POTRET KEBIJAKAN ALA INDONESIA
Mengamati kebijakan yang dipilih oleh pemerintah dalam menyikapi berbagai kasus yang dihadapi sungguh sangat menarik. Mengapa, karena kadang atau bahkan seringkali pemerintah membuat kebijakan yang menyederhanakan atau bahkan sama sekali tidak bermutu dan mencerminkan kemalasan mereka untuk berpikir keras sehingga menghasilkan jalan keluar yang terbaik bagi bangsanya ! Coba kita ingat lagi berbagai kasus yang pernah ada di Indonesia dan ingatlah bagaimana pemerintah menanggapinya.

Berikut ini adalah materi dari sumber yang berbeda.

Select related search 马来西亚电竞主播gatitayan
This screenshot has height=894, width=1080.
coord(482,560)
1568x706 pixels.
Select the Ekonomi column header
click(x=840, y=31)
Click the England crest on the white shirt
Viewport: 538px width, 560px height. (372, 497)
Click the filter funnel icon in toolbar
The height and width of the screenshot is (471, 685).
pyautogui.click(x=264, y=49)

  1. KASUS TKI. Menanggapi kasus TKI, kini sang presiden pun 'turun' tangan. Beliau beride untuk membekali para TKI ini dengan telepon seluler ! Tujuannya, tentu agar mereka dapat berkomunikasi dengan keluarga, agen, KBRI terdekat, kepolisian setempat dan berbagai nomor penting lainnya bilamana mereka mengalami perlakukan yang tidak semestinya. Dalam kasus TKI ini, yang dibutuhkan oleh mereka adalah telepon seluler, jaminan kemanan, atau pekerjaan ? Diberi telepon seluler pun  apakah itu akan menjamin keseriusan para petugas di lapangan dalam merespon setiap insiden ? Kita tahu, aparat kita, dari pejabat pembuat KTP hingga sertfikat tanah semuanya tak jelas, "berapa rupiah maunya ?" Apalagi hal yang seperti ini ? Kalau para TKI ini tak pernah dibayarkan gajinya, bagaimana mereka akan telepon ? Kalau majikannya menyita telepon mereka, bagaimana mereka akan telepon ?

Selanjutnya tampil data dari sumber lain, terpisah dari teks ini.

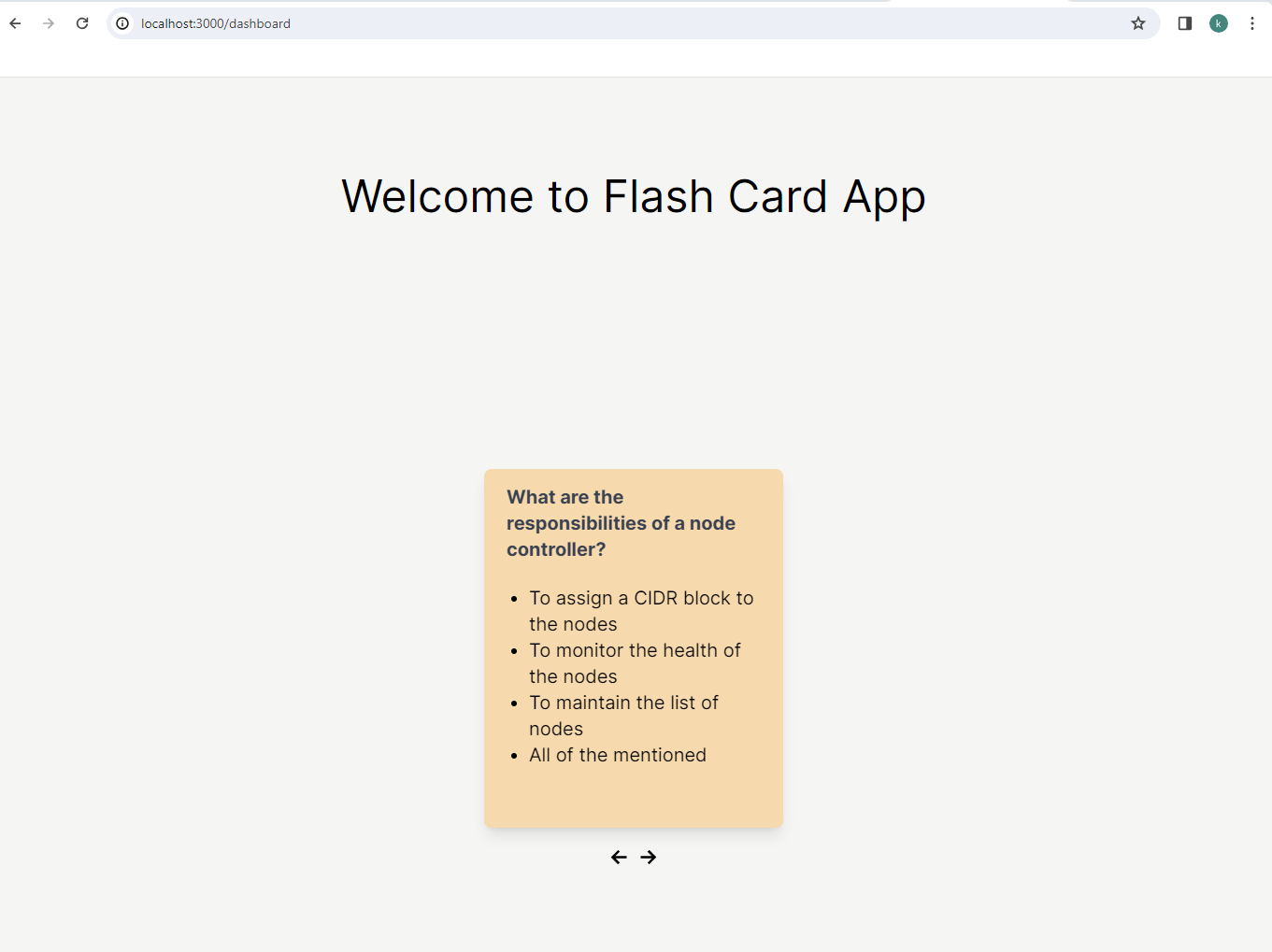The image size is (1272, 952).
Task: Toggle the flashcard to reveal its answer
Action: tap(633, 647)
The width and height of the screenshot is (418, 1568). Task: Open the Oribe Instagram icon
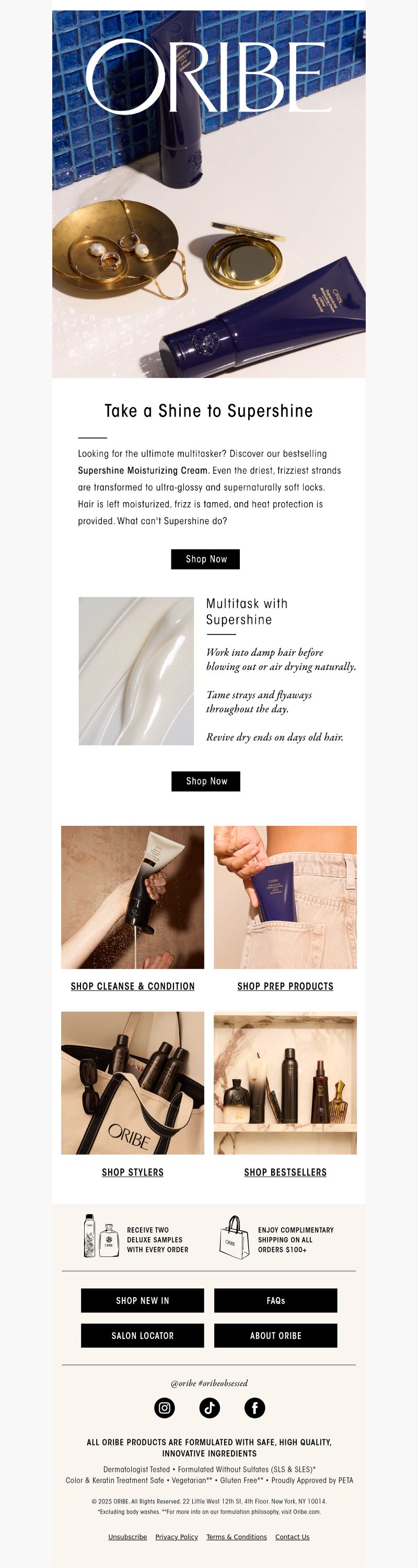point(164,1408)
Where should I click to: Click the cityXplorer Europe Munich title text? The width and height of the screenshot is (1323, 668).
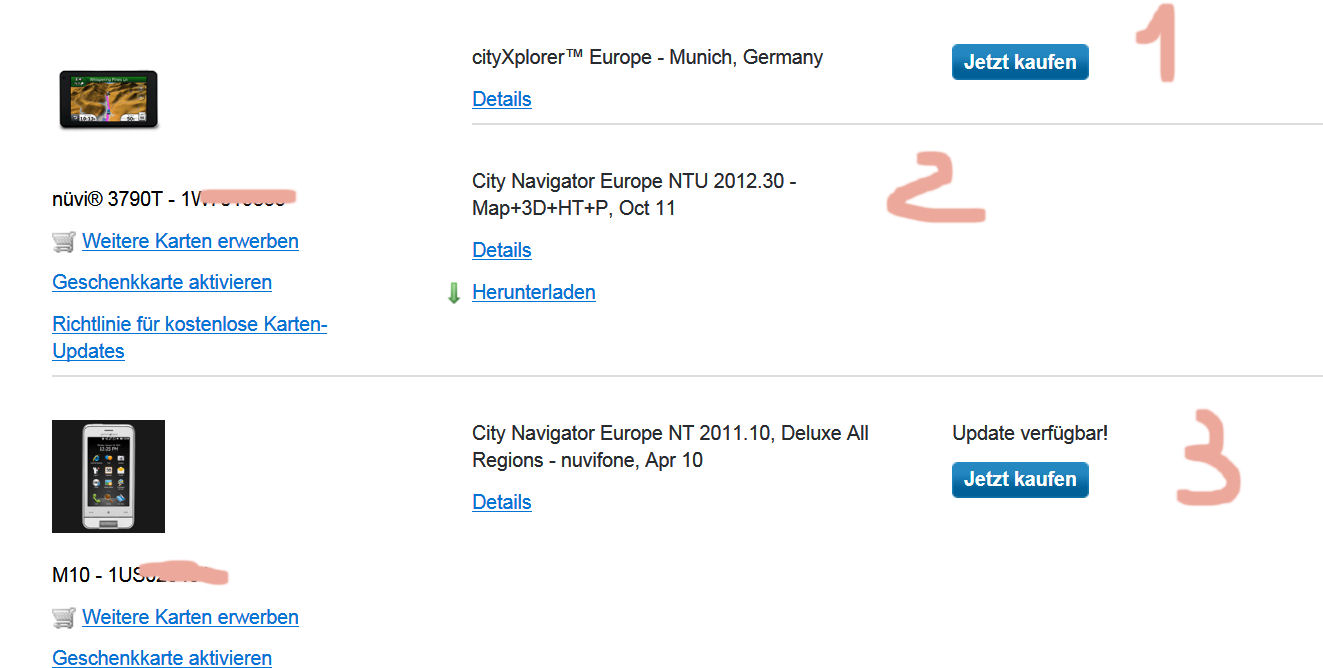(x=647, y=57)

  2. KEMACETAN IBUKOTA. Lihat saja cara pemerintah menangani kemacetan ibukota. Pemerintah sibuk memberlakukan 3 in 1 yang juga tak kalah sibuk ditelikungi oleh para pengendara, penikmat jalan protokol yang jauh lebih cerdik daripada pemerintah. Akibatnya, muncul persoalan baru yang lain, yaitu keberadaan para joki 3 in 1. Tak berhasil menuntaskan kemacetan, pemerintah pun berencana menaikkan harga parkir hingga Rp. 10.000,- di jam pertama dan bila dikalikan 20 hari kerja maka penduduk Jakarta dipaksa menganggarkan biaya parkir hingga Rp. 2 jt per bulan sementara alternatif transportasi publik tidak memadai ! Oh la laaaaaaa !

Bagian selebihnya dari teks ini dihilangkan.